EXERCISE GOAL: Transcribe every entry precisely, omitting nothing.

AVAILABLE DATA:

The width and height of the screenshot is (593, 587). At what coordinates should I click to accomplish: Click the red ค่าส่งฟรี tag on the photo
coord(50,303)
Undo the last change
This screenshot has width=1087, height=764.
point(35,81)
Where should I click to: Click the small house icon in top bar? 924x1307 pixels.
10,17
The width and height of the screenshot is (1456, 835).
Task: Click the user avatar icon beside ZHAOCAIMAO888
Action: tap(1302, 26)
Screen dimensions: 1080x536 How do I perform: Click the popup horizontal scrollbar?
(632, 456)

YOUR SOLUTION:
The width and height of the screenshot is (593, 587). At what coordinates should I click to accomplish: Click the red ค่าส่งฟรี tag on the photo
coord(50,303)
Undo the last change
This screenshot has width=1087, height=764.
point(35,81)
Where should I click to: Click the small house icon in top bar? 924x1307 pixels.
10,17
The width and height of the screenshot is (1456, 835).
Task: Click the user avatar icon beside ZHAOCAIMAO888
Action: tap(1302, 26)
Screen dimensions: 1080x536 How do I perform: Click the popup horizontal scrollbar?
(632, 456)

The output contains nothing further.